Unity has a rarely used feature known as Scriptable Objects. These are essentially very light weight components, allowing one to edit them in the editor, set pre-defined states, and place them in components as required. Instead of inheriting from MonoBehavior, inherit from ScriptableObjects. ScriptableObjects do not have all of the same states that Monobehaviors do, they can be validated, but do not have the Update/Start/Etc methods required by MonoBehavior. Materials are actually Scriptable Objects, along with several other components in the Unity Architecture.

One of the simplest uses of Scriptable Objects is that of a shared state. Let’s say that you have a score that many different objects need to know in the game. There are basically 3 ways that you can do that: use a static object or Singleton, use a single component that keeps the state, or use scriptable objects.

Static Interfaces are not well supported in Unity. If one changes the code, Unity cannot hot swap the state. They can change the entire system, but it can sometimes be unclear what in the system can change things. The also suffer from a difficulty in testing individual components. For instance, what happens if you have a score board, and you want to test that it is working right. With a static object, there are no really ways you can directly test this, at best you can add a new component that reads the static and changes the values, but that can be unclean.

Using a single component and sharing it out has similar difficulties as a singleton, although it can work a bit better. The biggest difference is it is more expensive to do a search for a type of component then it is to reference a singleton interface.

Using a Scriptable Object can be the cleanest way to do this. A single ScriptableObject can be created, and placed in to each object that cares about the state. Prefabs can be used for these items, and can be easily unit tested by simply plugging in a specific state in to a custom Unit Test ScriptableObject. Such a script might look like this:

using UnityEngine;

[CreateAssetMenu(fileName = "Integer", menuName = "Shared/Integer")]
public class SharedInteger : ScriptableObject
    public int val;

Given this, we can then create a shared integer, and then attach it to any component that needs to either change the score, or use it in some way. Let’s get back to that score display. We will create a simple script to display any Shared Integer, shown below.

using TMPro;
using UnityEngine;

public class DisplaySharedInteger : MonoBehaviour {
    public SharedInteger score;

    public TextMeshProUGUI text;

    private void Start()
        text = GetComponent<TextMeshProUGUI>();

    private void Update()
        text.text = score.val.ToString();

We then create an shared integer, which I will name Score. Right click in your Assets package, just as you would do to create a material.

Let’s then drag the new score in to the score item in the inspector.

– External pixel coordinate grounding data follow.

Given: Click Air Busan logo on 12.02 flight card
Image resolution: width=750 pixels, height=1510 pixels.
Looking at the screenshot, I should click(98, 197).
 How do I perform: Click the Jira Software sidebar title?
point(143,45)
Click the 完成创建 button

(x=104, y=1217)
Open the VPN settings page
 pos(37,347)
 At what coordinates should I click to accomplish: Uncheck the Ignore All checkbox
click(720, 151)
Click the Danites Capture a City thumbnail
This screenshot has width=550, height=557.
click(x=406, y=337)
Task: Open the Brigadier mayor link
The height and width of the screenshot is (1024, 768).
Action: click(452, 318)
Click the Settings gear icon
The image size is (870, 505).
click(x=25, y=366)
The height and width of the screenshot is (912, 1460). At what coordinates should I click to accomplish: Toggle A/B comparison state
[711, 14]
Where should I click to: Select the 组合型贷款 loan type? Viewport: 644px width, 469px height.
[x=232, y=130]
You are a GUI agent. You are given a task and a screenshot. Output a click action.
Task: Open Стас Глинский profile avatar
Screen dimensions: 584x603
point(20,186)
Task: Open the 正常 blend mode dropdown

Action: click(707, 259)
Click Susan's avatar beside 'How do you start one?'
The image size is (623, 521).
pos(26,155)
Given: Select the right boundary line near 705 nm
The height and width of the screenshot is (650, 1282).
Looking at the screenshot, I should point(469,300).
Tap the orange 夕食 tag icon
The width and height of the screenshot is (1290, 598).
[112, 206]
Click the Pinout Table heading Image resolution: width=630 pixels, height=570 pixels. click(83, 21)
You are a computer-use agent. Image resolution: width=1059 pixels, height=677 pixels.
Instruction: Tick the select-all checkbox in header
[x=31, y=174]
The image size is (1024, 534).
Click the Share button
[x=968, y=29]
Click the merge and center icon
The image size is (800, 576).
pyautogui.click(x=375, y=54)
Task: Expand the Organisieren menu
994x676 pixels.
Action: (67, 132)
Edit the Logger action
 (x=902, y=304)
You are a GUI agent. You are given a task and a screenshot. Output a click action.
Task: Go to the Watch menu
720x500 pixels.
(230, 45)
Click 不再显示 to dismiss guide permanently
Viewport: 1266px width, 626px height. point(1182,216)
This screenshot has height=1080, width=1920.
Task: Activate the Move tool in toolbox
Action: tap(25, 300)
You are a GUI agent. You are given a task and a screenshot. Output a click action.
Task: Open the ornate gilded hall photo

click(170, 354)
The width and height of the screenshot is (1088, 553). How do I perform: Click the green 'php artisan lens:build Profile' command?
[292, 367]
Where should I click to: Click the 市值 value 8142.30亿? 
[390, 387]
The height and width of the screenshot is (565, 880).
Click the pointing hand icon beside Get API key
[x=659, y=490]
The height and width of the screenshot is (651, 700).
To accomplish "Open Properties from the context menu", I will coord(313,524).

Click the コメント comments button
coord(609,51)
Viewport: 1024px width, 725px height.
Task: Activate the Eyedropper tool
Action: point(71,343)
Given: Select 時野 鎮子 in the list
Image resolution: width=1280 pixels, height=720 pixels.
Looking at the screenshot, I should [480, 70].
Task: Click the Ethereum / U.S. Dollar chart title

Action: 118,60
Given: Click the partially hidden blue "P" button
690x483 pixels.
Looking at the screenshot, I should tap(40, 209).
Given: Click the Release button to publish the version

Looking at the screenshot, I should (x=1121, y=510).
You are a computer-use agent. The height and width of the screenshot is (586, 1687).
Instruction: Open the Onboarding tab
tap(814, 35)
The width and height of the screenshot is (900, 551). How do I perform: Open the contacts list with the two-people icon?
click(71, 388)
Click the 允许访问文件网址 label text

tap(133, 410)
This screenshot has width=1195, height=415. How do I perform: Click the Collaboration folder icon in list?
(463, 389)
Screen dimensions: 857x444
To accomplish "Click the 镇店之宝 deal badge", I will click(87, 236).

Once this is in, we have a score that can be controlled via the inspector. Let’s say the max score is 999,999, and we want to make sure that displays correctly. We can simply set it in the ScriptableObject, and let it automatically update. We can then determine if the score box is large enough.


If you have an object that can change the score, or uses it, just drop in the same scriptable object in to any object you desire, and you can change it by changing the score.val integer.

This is how one can use the state in my Screensaver Manager Asset Pack, which was discussed in a previous blog post. The manager sets scriptable objects for the screensaver state variables, which any object can use to determine if we are operating in screensaver or settings mode. I use this state to store many of the settings in my simulation of Elon Musk’s Tesla Roadster traveling in space.

More complex items can be done as well. Some projects I have worked on have one or more common state ScriptableObjects that can be used to change all of the game’s basic state. It can be used to store images to use a certain type of image display, and many other things. For more information, I recommend watching the following video:

Ben Pearson is the developer of Colonial Sea Trader, a Unity game that he is producing under the company name Old Ham Media, as well as the website Where is Roadster?. Ben learned Unity development with much assistance with gamedev.tv. You can subscribe to updates at his Google Group, like him on Facebook, check his videos out on YouTube or watch him stream game development on Twitch. He has been a programmer since a young age, although only recently is learning programming with game engines. He has completed the the Complete Unity Developer Course and Pass the Unity Certification courses, and is working through the Complete Blender Developer Course, RPG Core Combat Creator, and Unity Game Physics courses. He is hoping to soon start Unreal Courses soon. Follow him on Twitter @KD7UIY.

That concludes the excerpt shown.